■ MATERIAL FOR THIS EXERCISE
^^^^^^^^^^^^^^^^

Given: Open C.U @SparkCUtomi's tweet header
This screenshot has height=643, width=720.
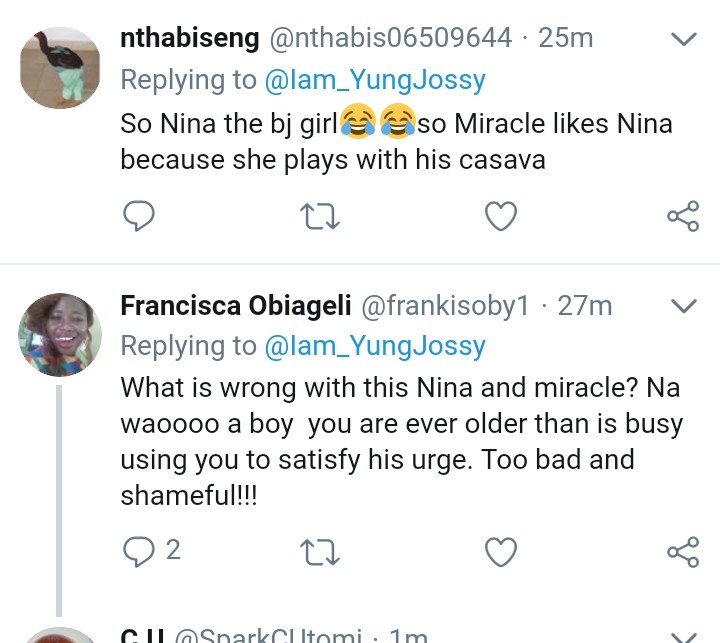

^^^^^^^^^^^^^^^^

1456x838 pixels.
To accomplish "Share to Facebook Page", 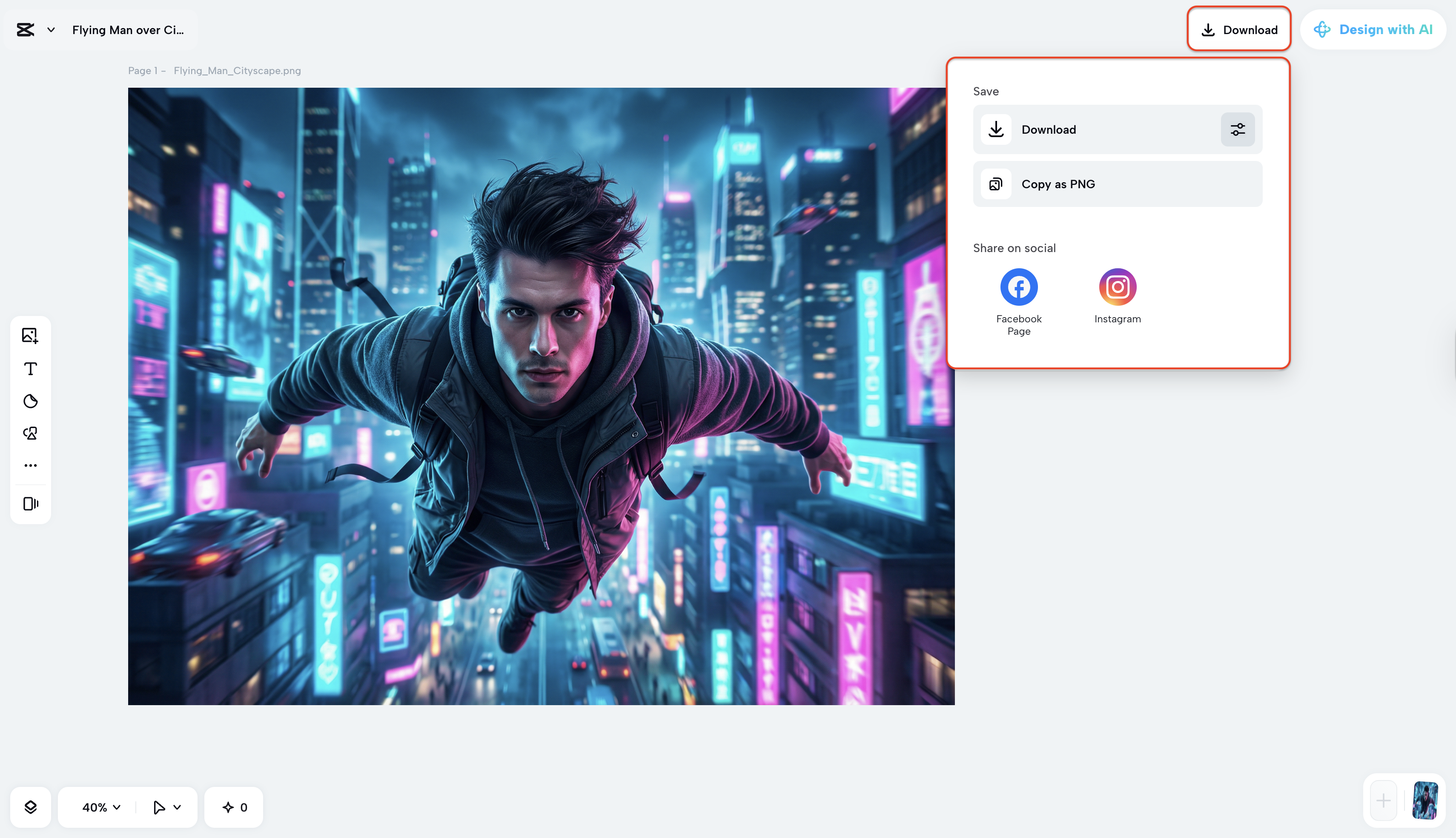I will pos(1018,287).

^^^^^^^^^^^^^^^^

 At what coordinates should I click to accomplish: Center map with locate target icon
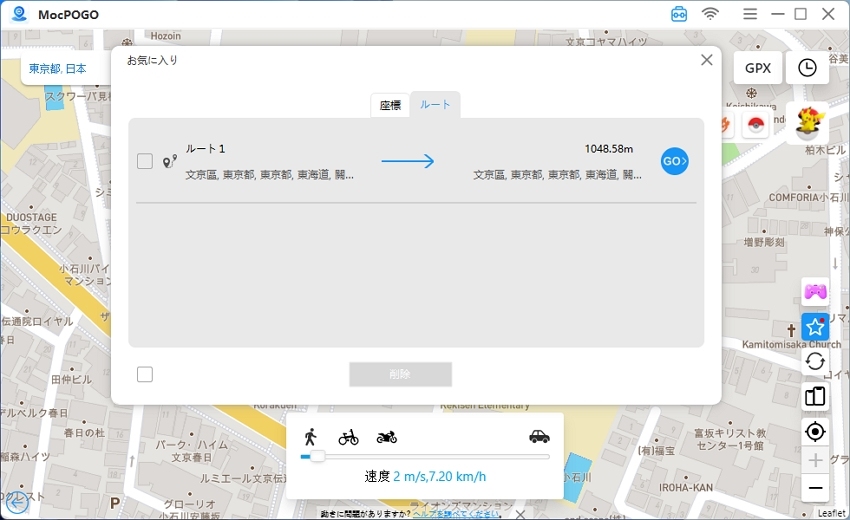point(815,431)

^^^^^^^^^^^^^^^^

■ REQUIRED WORK
Could you copy out everything in the records from the line containing "At what coordinates" down to the line containing "point(815,431)", both ends included, without the pictures?

■ ANSWER FOR THE TASK
 At what coordinates should I click to accomplish: Center map with locate target icon
point(815,431)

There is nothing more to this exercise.